## Task goal
Once the images are removed, set down everything else in the listing below exactly.

## Supplied records
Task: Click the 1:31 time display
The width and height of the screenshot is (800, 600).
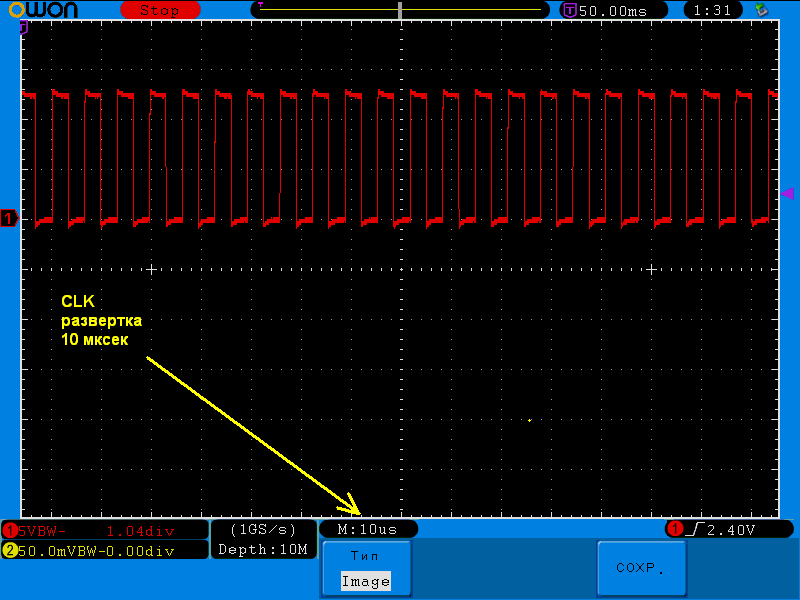Action: [712, 10]
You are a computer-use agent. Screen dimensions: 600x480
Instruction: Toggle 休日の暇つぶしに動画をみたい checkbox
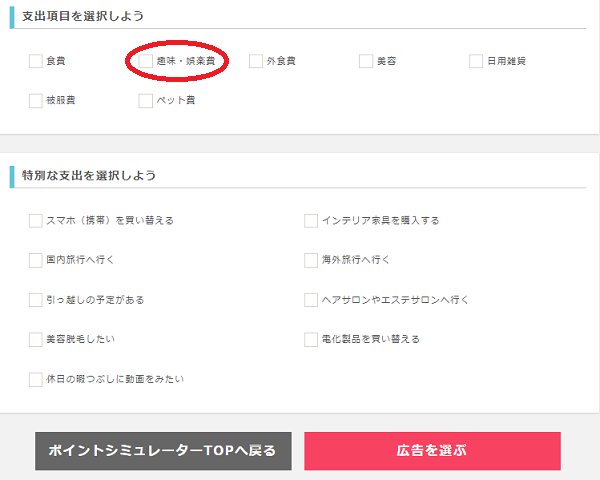(x=36, y=379)
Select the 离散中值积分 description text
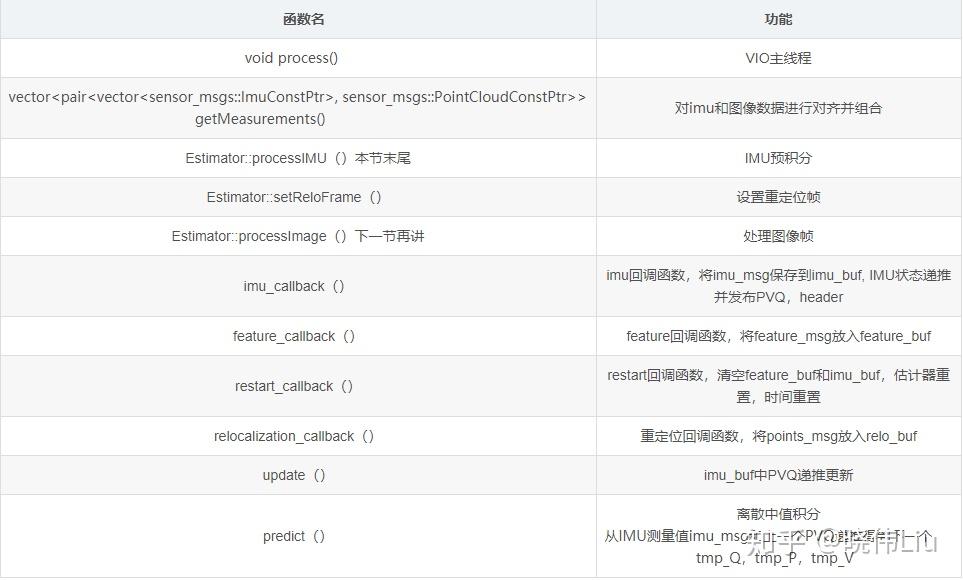This screenshot has height=580, width=963. (x=777, y=514)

## Answer box
Task: Click the 1:31 time display
The width and height of the screenshot is (800, 600).
Action: [712, 10]
You are a computer-use agent. Screen dimensions: 600x480
Instruction: Toggle 休日の暇つぶしに動画をみたい checkbox
(x=36, y=379)
Select the 离散中值积分 description text
This screenshot has height=580, width=963. (x=777, y=514)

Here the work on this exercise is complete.